## Given exercise
Copy the items from the line containing "Reload the page in Safari" through the end of the items, including both of those lines. Omit the pictures from your copy.

Dataset entries
+++

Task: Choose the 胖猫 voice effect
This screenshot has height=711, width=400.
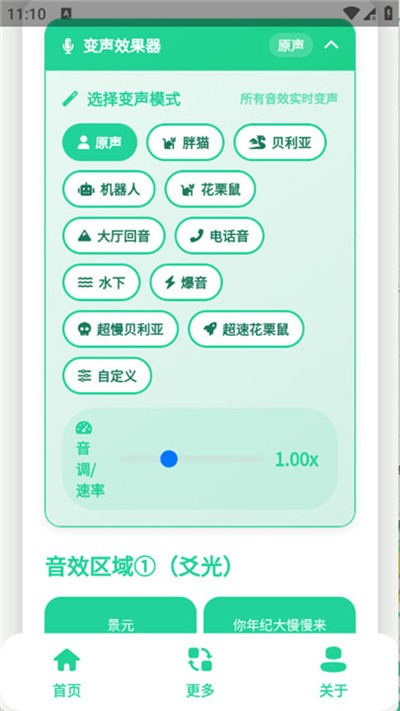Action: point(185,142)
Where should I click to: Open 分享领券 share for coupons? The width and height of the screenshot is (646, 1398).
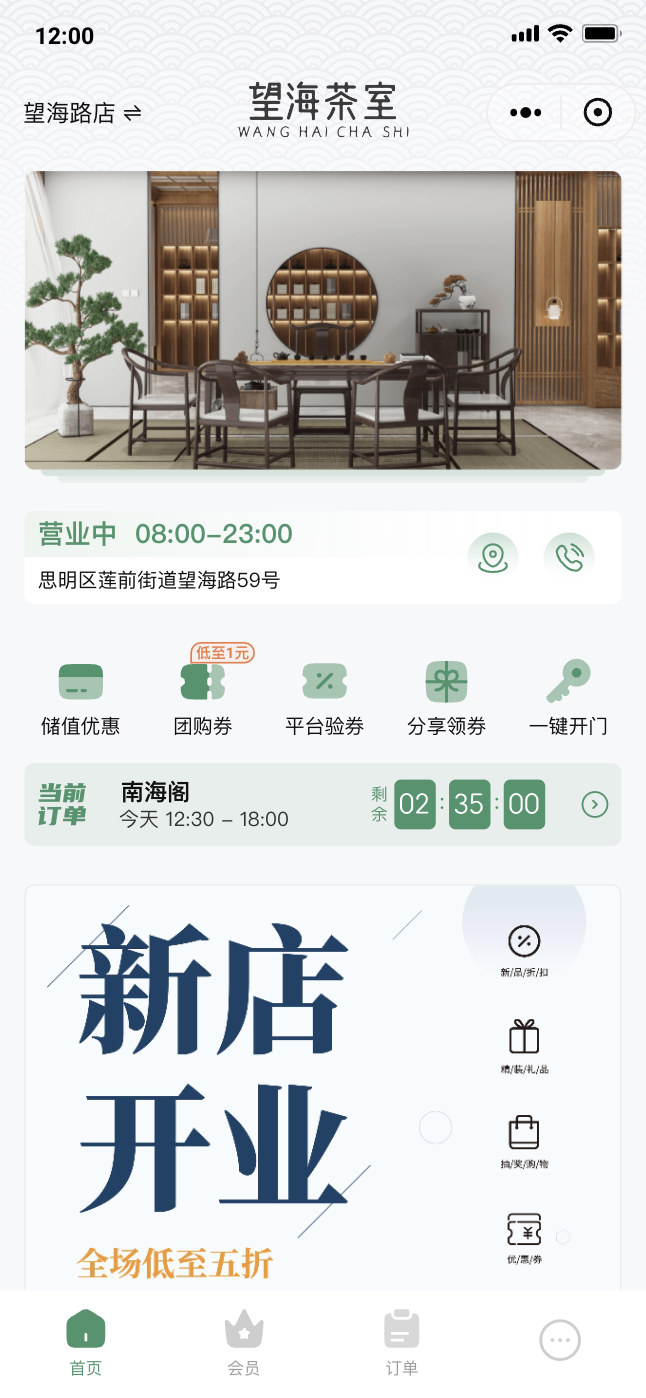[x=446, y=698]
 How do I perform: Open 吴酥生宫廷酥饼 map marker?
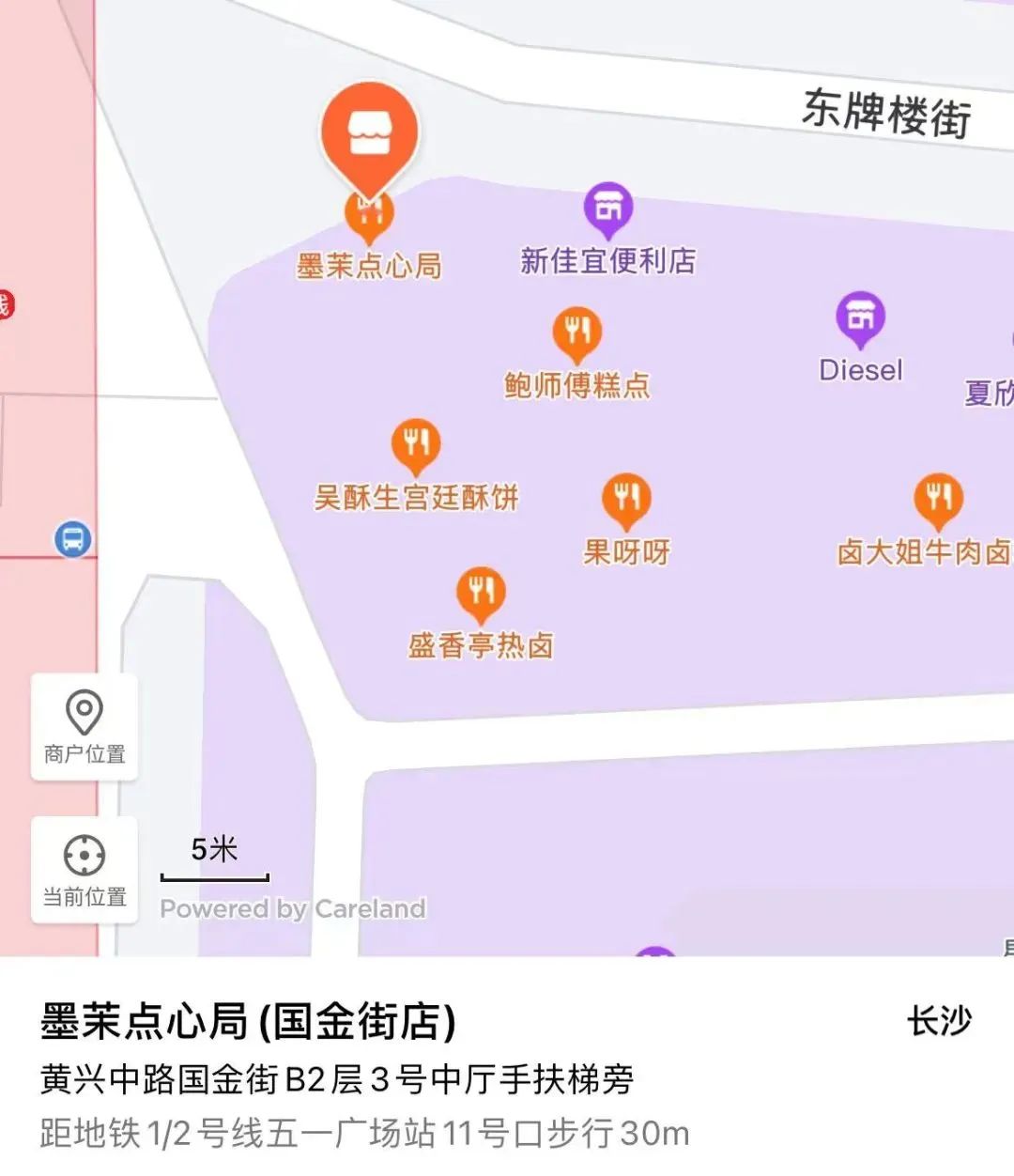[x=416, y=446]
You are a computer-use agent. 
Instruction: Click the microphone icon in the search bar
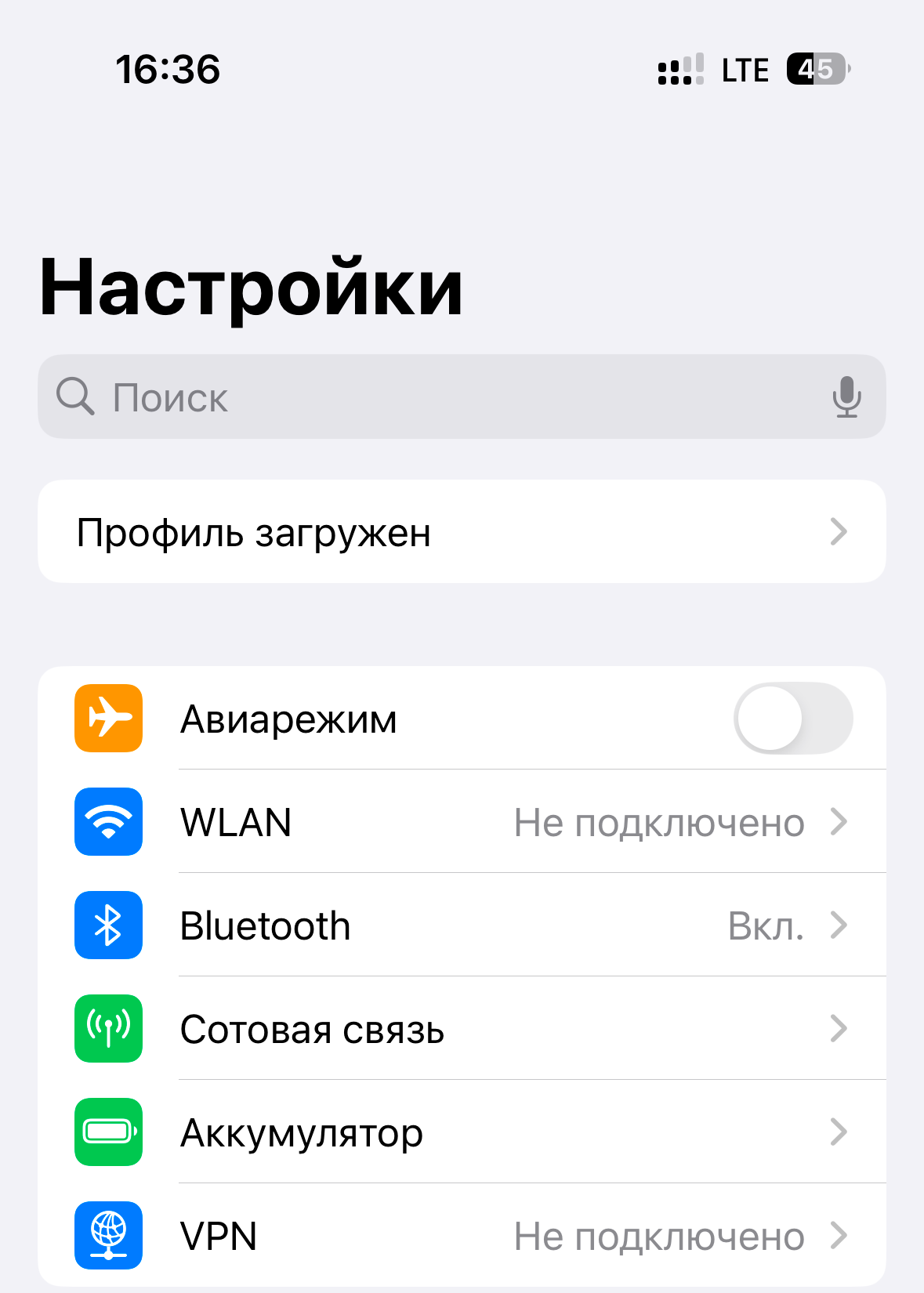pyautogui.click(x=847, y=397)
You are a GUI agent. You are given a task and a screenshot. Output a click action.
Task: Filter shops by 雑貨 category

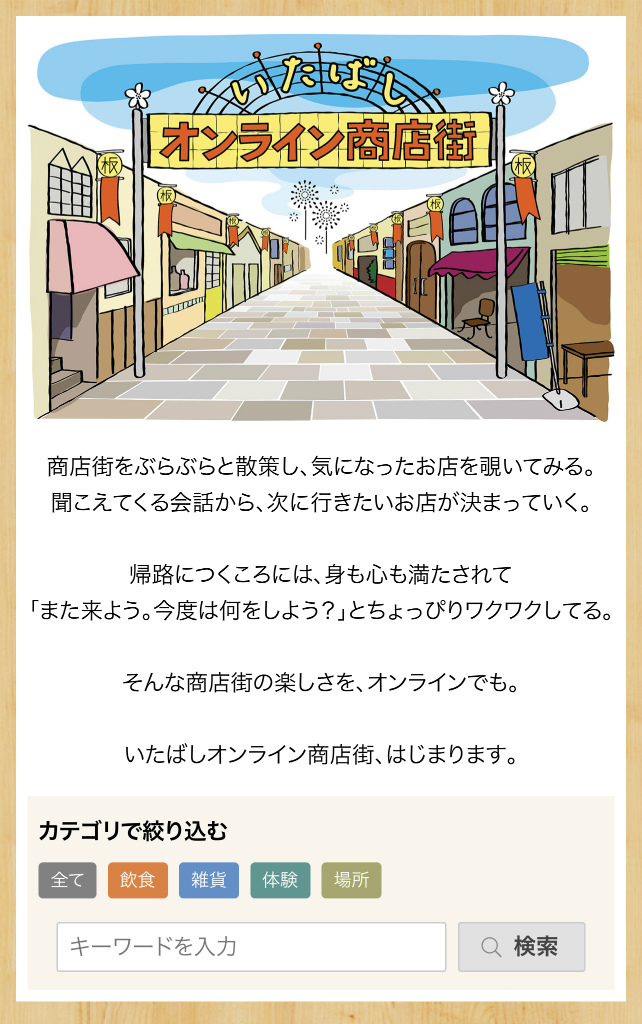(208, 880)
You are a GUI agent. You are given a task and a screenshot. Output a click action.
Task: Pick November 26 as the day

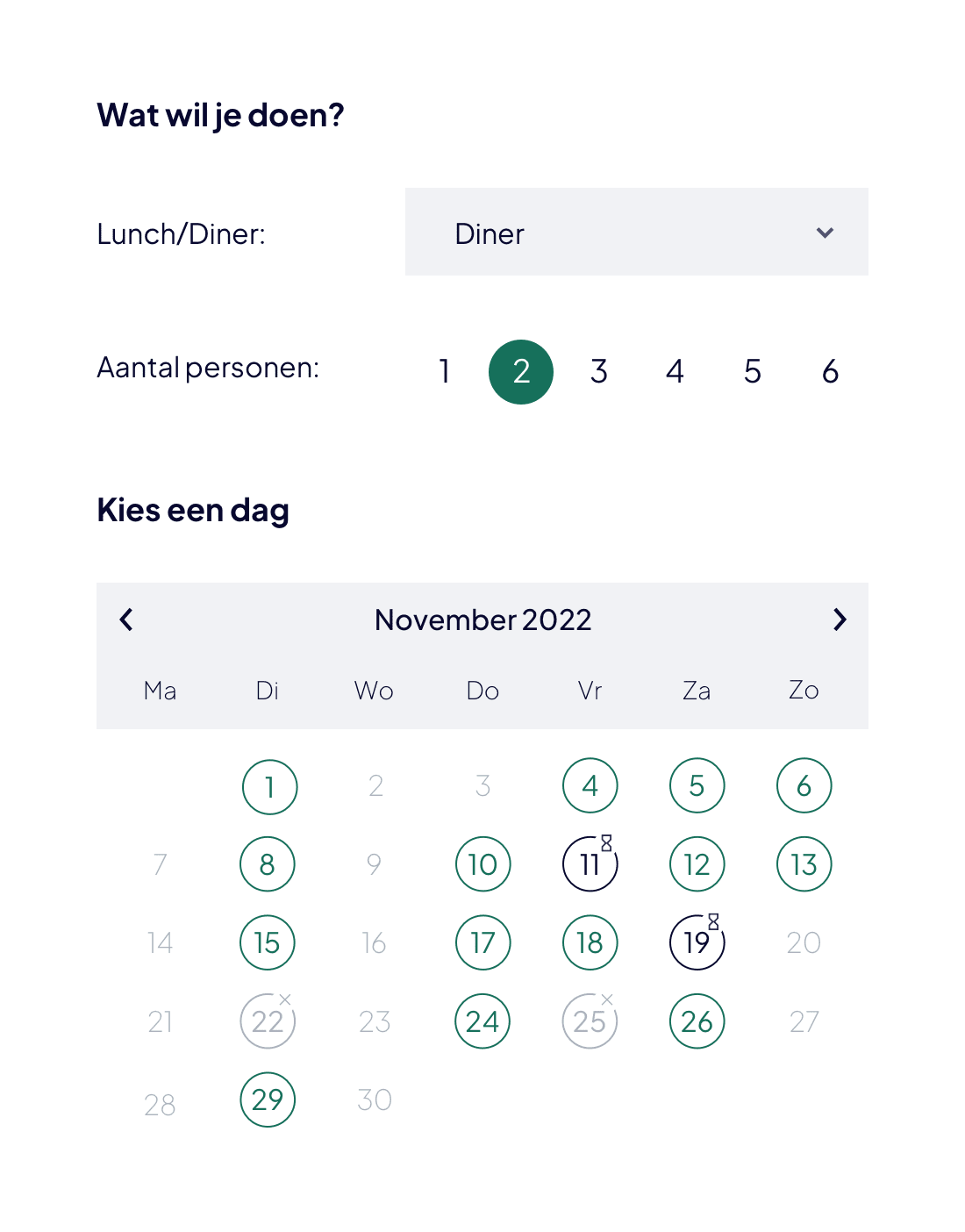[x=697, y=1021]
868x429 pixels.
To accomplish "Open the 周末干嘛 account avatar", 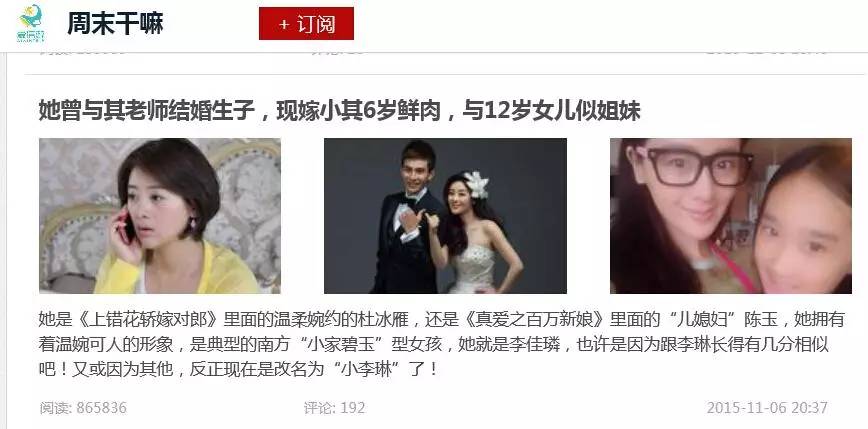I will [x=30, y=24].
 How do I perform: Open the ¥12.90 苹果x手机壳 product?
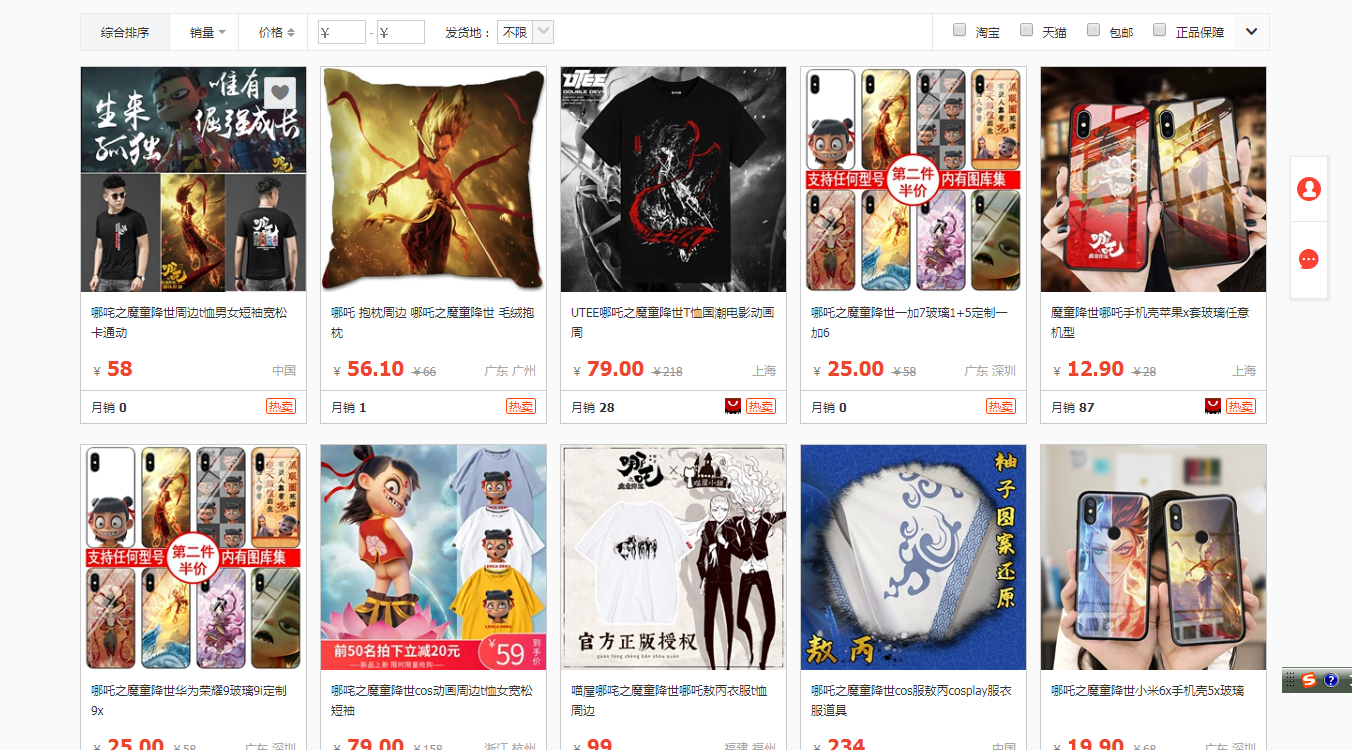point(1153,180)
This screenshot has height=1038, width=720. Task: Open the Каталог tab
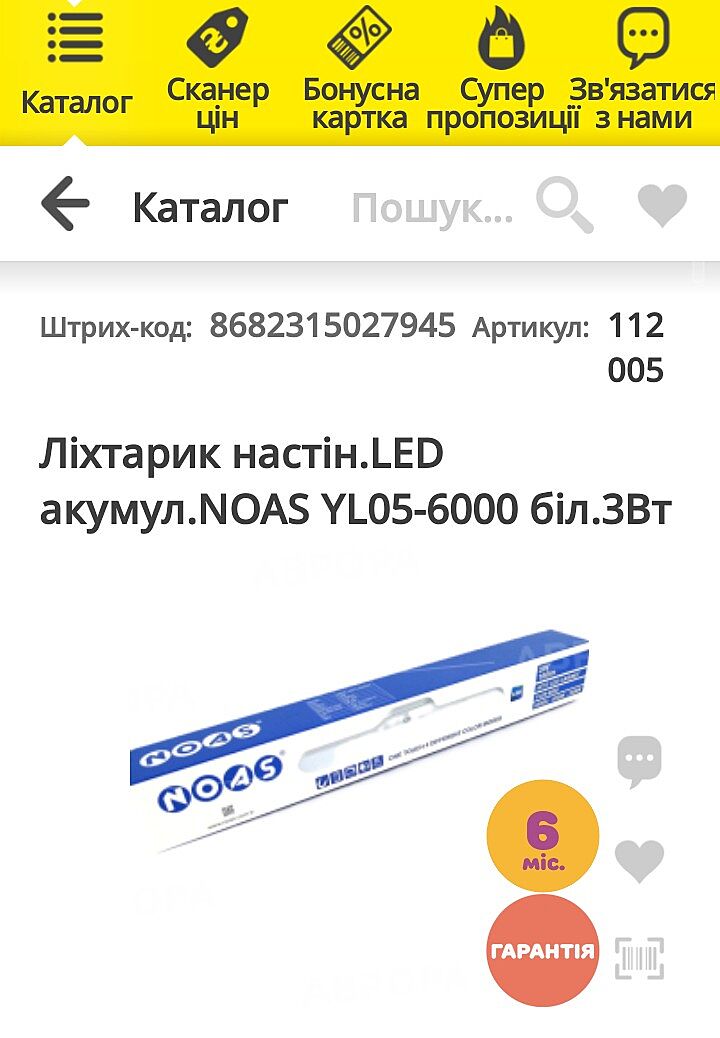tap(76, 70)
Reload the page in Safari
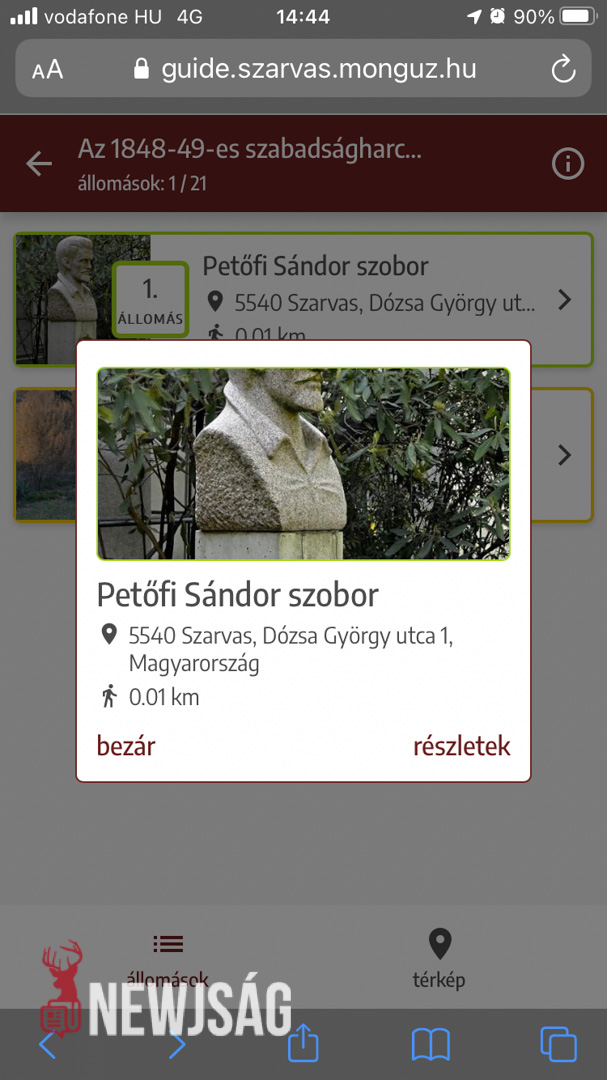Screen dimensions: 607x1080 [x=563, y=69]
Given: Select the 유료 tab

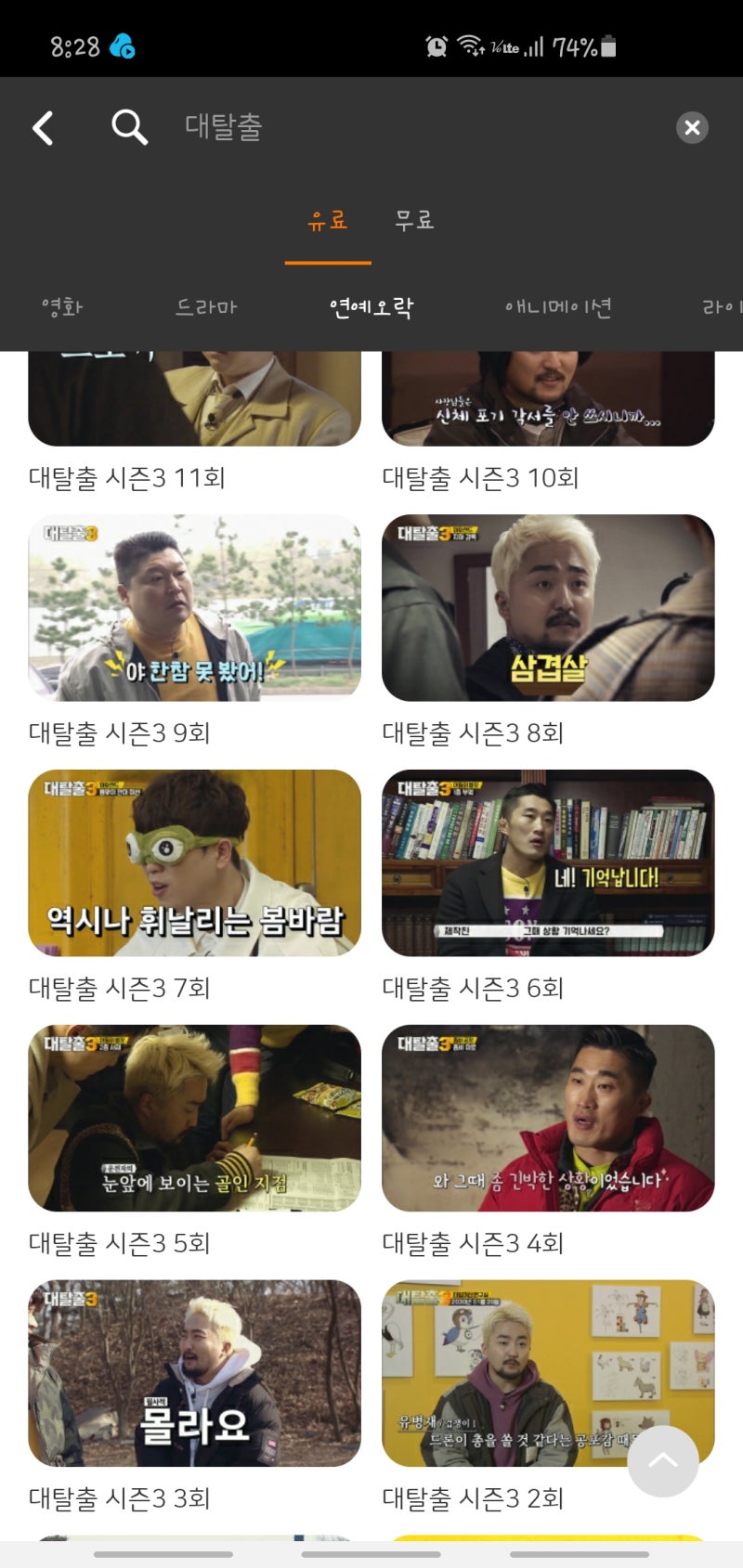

+++

## Answer to the exercise
Reload the page in Safari
Screen dimensions: 607x1080 [x=563, y=69]
Given: Select the 유료 tab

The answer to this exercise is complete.